Başbakanın İsraili hedef alan sözleri kimi yerde eleştiri, kimi yerde ise beğeni ile karşılandı.
Başbakanın İsraili hedef alan sözleri kimi yerde eleştiri, kimi yerde ise beğeni ile karşılandı. Eleştirilerden en ilginç olanı ise Erdoğanın diplomatik bir dil kullanması gerekirken kullanmadığı yönündeydi. Oysa aynı İsrail, Filistin halkının üzerine bombalar yağdırırken hiç de diplomatik değildi. Sanki Filistinde çocuklar diplomasi gereği öldürülmüş ve yüzlerce Filistinli diplomasi gereği evinden barkından edilmişti. Bu söylem Aslında iyi yaptı ama biz olsaydık daha iyisini yapardık şeklinde açıklanabilecek ve meselenin özünden uzak bir değerlendirmedir. Ezilen dünya halkları biliyor ki emperyalizm işine geldiği zaman diplomasiye sarılır, gelmediği zaman bildiğini okur. Amerika, Irakı işgal ederken Irakta kitle imha silahları olduğunu bahane etmişti. İsrail ise Haması bahane etti! Sonuçta ne Irakta kitle imha silahları bulundu ne de İsrail Haması yok etti! Diplomasi ise gereksiz kişilerin gereksiz açıklamalarında gereksiz yerlerde mekik dokumakla kaldı! Ve olan çocuklara, kadınlara ve sivil halka oludu.
Eleştirilerin bir diğeri ise Başbakanın bu çıkışının Türkiyenin dış itibarını zedelediği yönündeydi! Sanki eskiden itibarımız çok iyiymiş gibi ve kapı kapı dolaşıp avuç açmak zaten yok olan itibarımızı zedelemiyormuş gibi ve işkence ve insan hakları ihlallerinde Avrupa İnsan Hakları Mahkemelerince sürekli aleyhimize kararlar verilmiyormuş gibi itibar zedelenmesinden bahsediliyor! Oysa eleştiri sahiplerine sormak gerekir Olmayan itibar nasıl zedelenir?
Gelelim Başbakana! Doğrusunu isterseniz Başbakan ağzı ile kuş tutsa ve tuttuğu kuş Vallahi de billahi de başbakan beni ağzı ile yakaladı dese yine inanmam! Ama bu onun İsrail Cumhurbaşkanı Peresi ve İsraili hedef alan sözlerine hak vermediğim anlamına gelmez. Bana göre iyi bir çıkıştır ve tam da yeri ve zamanıdır. Diğer taraftan bu durumu abartıp daha ilerisini beklemek fazla iyimserlik olacaktır.
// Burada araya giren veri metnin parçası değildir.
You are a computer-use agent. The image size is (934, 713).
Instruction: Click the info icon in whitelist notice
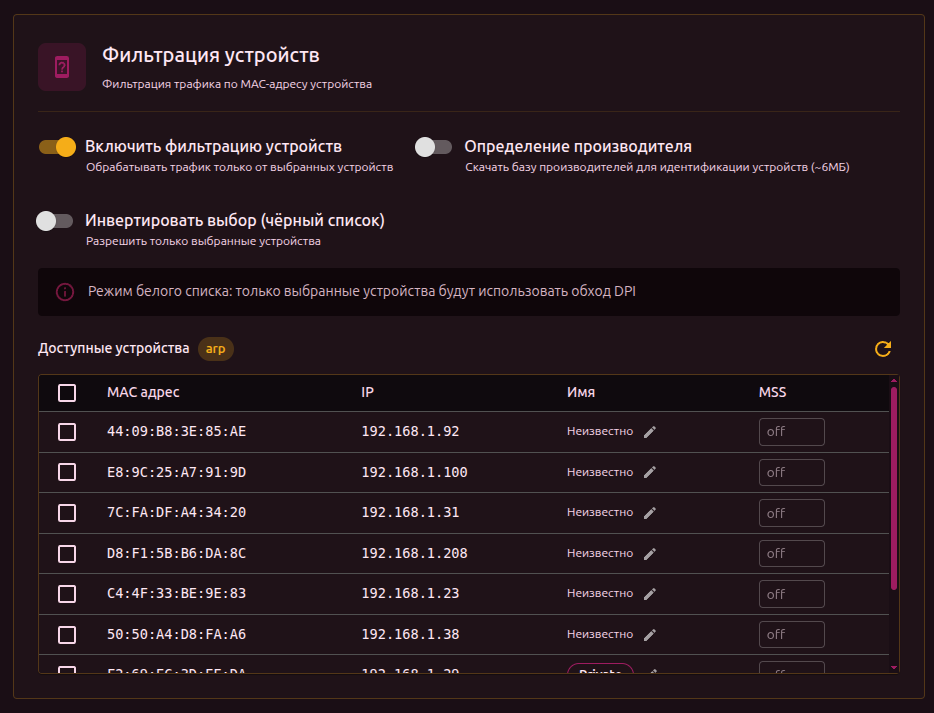coord(65,292)
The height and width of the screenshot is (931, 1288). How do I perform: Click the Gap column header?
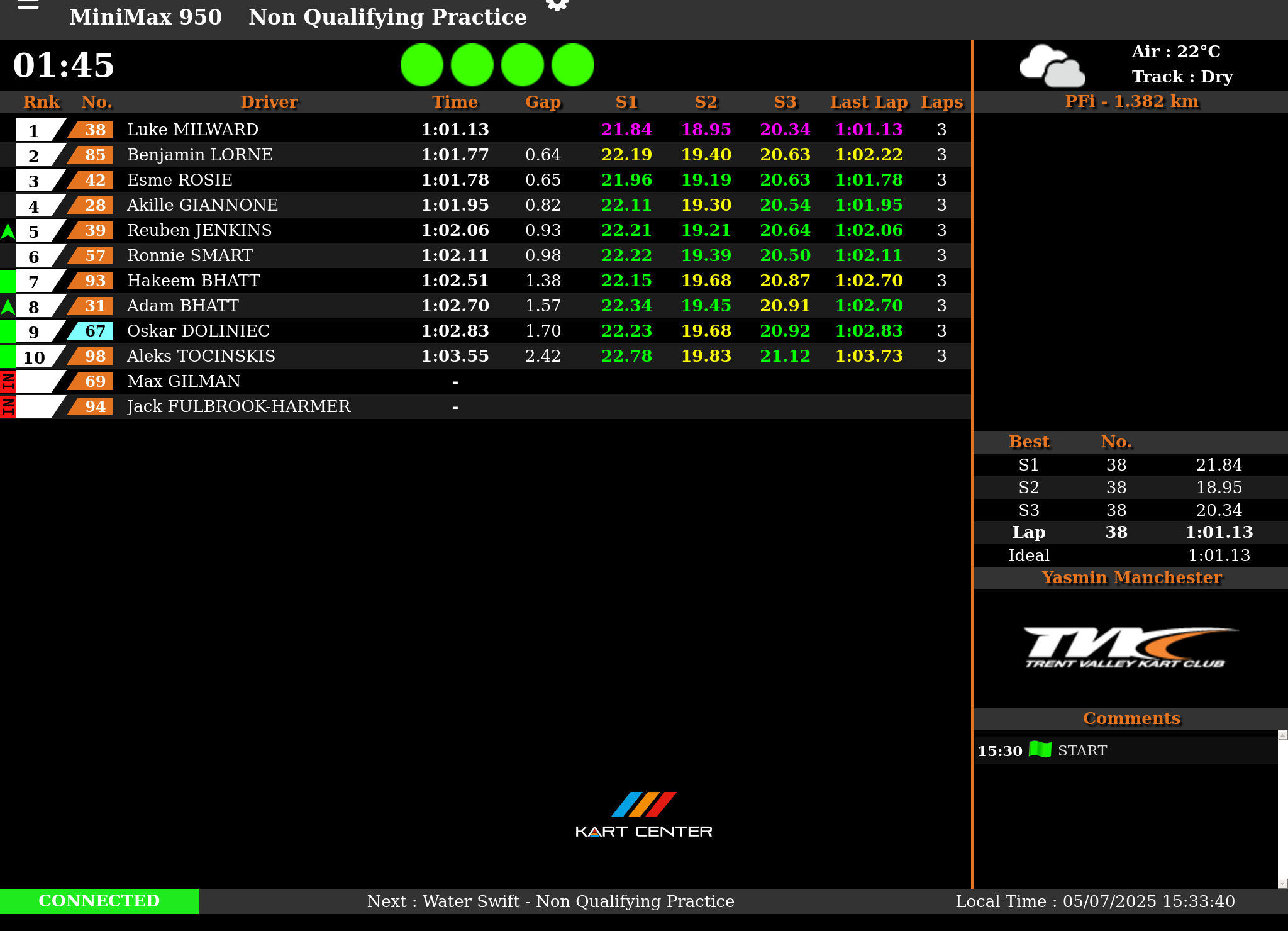543,102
Bir kere ne Başbakanın ne de Türkiyenin dış politika anlayışı buna müsait değildir! Gün gelir Davosa da gidersin ikili anlaşmalara da mutabık kalırsın. Sen ise diklendiğin ile yetinirsin. Kaldı ki bu yeni bir şey de değildir. Bilindiği gibi Başbakan memura, işçiye, çiftçiye, kafası estiği zaman diklenen birisidir. Peresde bundan nasibini almıştır hepsi o kadar!
Gelelim sonuca! Filistinde seçimler var ve Hamas karşı koydukça oy topluyor! İsrailde seçimler var ve İsrail saldırdıkça oy topluyor! Türkiyede seçimler var ve Başbakan fırçaladıkça oy topluyor! Galiba Erdoğan bu işi kavradı! Genel seçimlerde de Obamayı fırçalar öyle oy toplar! Ta ki halk bu işi kavrayana kadar.